With motor turned off it shifts easily. Start the bike up and it requires more effort to shift. more effort than normal. Also, it is reluctant to shift into first with out some grinding. This seems to be a reoccurring theme lately when I put a gearbox back together. Primary and rear chains are adjusted properly. I replaced the mainshaft in this one because of a bend. I put in a good used one. The shifting into first improved slightly. All other bushings and bearings have been replaced except for the camplate spindle bush and the gearchange quadrant bush because those two require removing the gearbox. They appeared to have no excessive movement so I left them alone.
The shifter shaft has been shimmed but still has .020 movement. What am I missing?
Once under way all shifting is good and positive but requires more foot pressure than normal. When hot it shifts a little easier into first but it has to be carefully done.
 
always a possibility but all plates are new and the basket and center are in good condition.
One more clue...when it's idling and on the center stand the rear wheel is really turning. I am using a common #90 gear oil...perhaps going to a thinner GB oil would help.
 
I've had similar difficult into first from neutral in past. Happened when at a stop preparing to pull away. Not a problem if rear wheel is rolling when trying to select first.
Seemed to go away after some primary and final drive chain adjusting. Put it down to too much primary chain loading putting some aside loading on the shaft.
 
Clutch drag or sleeve gear bushes to tight. You should be able to push the kick start lever down with very little hand pressure with the clutch lever pulled in if not the clutch is dragging.
 
All of the above.
Your clutch is engaging when it should be neutral.
90 wt. is heavy for clutch lube. Not the sole cause but a contributor.
 
always a possibility but all plates are new and the basket and center are in good condition.
One more clue...when it's idling and on the center stand the rear wheel is really turning. I am using a common #90 gear oil...perhaps going to a thinner GB oil would help.
Does the rear wheel turn when your clutch lever is pulled in?
 
All of the above.
Your clutch is engaging when it should be neutral.
90 wt. is heavy for clutch lube. Not the sole cause but a contributor.
OP mentions #90 for GB oil, not for primary chaincase. EP90 is the Workshop manual spec for GB...but of course who knows what #90 modern lube is. I run modern Redline ShockProof Heavy just fine in there.
 
These Non unitary suckers pull the primary tight , Via final drive chain .
Once youve set the primary tension , you need to set the adjusters TIGHT Against the Thru Bolt ,
or itll pull back & ' take up the slack .If you use any throttle .
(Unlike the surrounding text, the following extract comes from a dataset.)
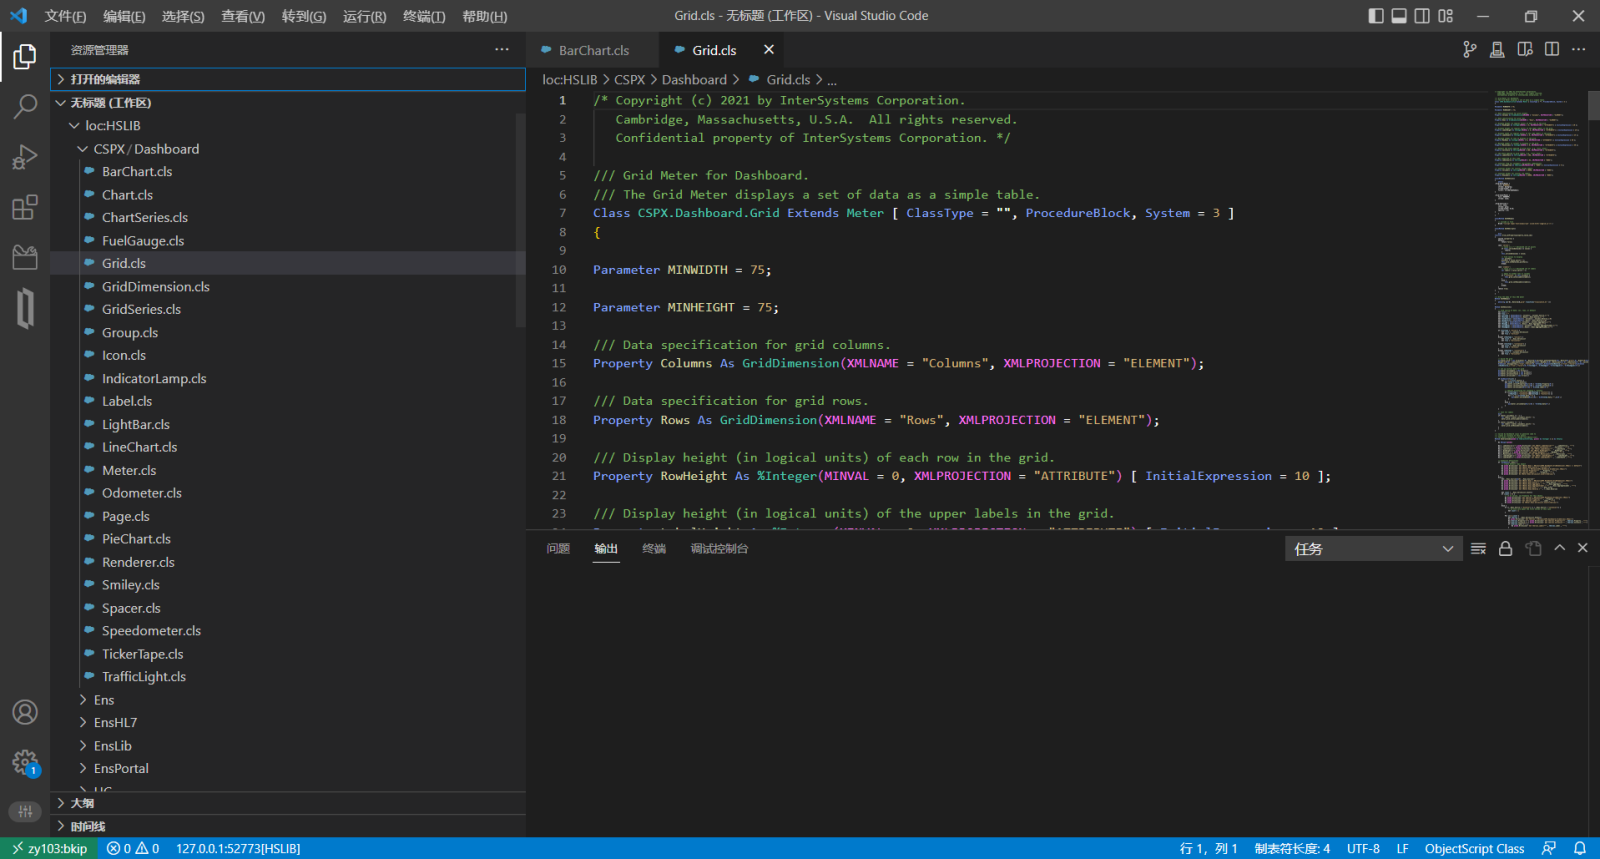Click the UTF-8 encoding status button
Image resolution: width=1600 pixels, height=859 pixels.
[1363, 848]
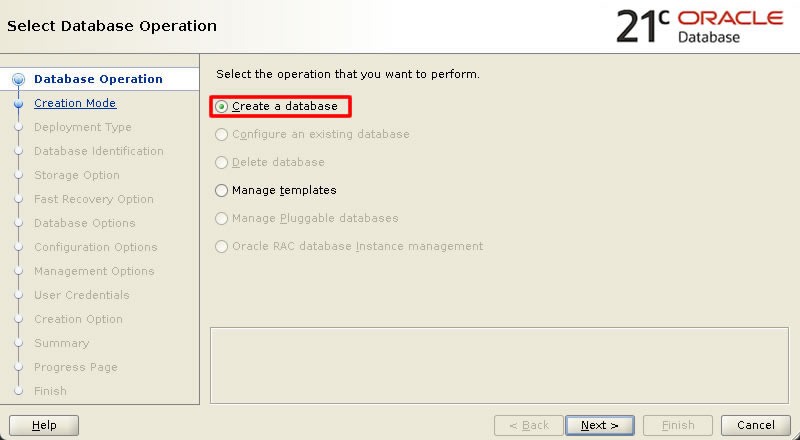
Task: Go to the User Credentials wizard step
Action: click(x=82, y=295)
Putting it on the mainstand / beer crate - and fiddling & fettling , help . Chain tensions ' tune ' shifting etc .

Incidently , the " FETTLE " debated at some stage , is primarilly a railway term . Yoive gotta have the rails JUST SO
if you want the 100 mph express to Stay on the Rails . Fine Tuning ! a eye for detail , and the mind on the job .
Unsuitable for currant youth !

A person who maintains railway lines. · Someone whose job is to sand and grind small imperfections from metal and ceramic castings.
 
Be sure to set drive chain tension with rear wheel on ground, taking at least bike weight or even with a rider seated, else the spec tension will not be sufficient as swingarm rotates upward from shock compression under load. With SA drooping down from bike on CS, you need to add more slack to chain deflect measurement.
 
Be sure to set drive chain tension with rear wheel on ground, taking at least bike weight or even with a rider seated, else the spec tension will not be sufficient as swingarm rotates upward from shock compression under load. With SA drooping down from bike on CS, you need to add more slack to chain deflect measurement.
Must have rider seated, or proxy. Or a couple sacks of feed.
 
I will double check the chain tension but I'm sure it is OK. I pulled in the clutch lever and the kick start lever goes down with no resistance. A curious thing, though. I start it at 9 o'clock and it stops at 6:30 and won't go any further when I try to start it. With the clutch lever held in it goes easily past that. No idea why. It does not stop with a clank, metal on metal, just won't go further.
Just remembered..the sleeve gear bushes were very snug on the shaft. Can I expect them to wear in in a couple of hundred miles or do I need to pull it apart again and give a bit of clearance?
 
A curious thing, though. I start it at 9 o'clock and it stops at 6:30 and won't go any further when I try to start it.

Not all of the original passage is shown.